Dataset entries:
--- START ---
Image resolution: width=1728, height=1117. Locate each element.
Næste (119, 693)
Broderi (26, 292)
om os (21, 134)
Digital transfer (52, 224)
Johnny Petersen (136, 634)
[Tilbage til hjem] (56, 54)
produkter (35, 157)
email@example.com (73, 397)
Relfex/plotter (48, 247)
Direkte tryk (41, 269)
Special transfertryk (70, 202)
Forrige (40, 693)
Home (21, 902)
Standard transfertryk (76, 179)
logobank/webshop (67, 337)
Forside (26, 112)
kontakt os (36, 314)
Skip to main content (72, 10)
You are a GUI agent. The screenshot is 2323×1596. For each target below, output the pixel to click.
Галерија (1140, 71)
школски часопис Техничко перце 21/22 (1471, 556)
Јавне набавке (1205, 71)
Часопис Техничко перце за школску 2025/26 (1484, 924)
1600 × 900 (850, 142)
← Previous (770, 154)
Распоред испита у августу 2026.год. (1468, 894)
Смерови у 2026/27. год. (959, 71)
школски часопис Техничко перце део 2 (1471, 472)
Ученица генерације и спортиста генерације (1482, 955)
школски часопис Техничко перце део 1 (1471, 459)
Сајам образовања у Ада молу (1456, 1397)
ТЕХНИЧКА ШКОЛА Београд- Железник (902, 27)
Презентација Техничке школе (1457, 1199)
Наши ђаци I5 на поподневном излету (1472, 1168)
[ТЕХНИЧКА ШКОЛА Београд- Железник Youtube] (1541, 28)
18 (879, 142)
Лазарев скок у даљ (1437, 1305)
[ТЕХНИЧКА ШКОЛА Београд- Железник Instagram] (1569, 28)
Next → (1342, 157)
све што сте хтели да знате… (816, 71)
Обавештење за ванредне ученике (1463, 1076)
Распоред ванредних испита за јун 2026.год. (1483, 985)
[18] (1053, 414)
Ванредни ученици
--- END ---
• [Task goal]
Return a word-for-word copy of the lines above from the one holding "Home (21, 902)" through the one holding "Галерија (1140, 71)", with both of them included and nothing besides.

• [Solution for this problem]
Home (21, 902)
Standard transfertryk (76, 179)
logobank/webshop (67, 337)
Forside (26, 112)
kontakt os (36, 314)
Skip to main content (72, 10)
You are a GUI agent. The screenshot is 2323×1596. For each target below, output the pixel to click.
Галерија (1140, 71)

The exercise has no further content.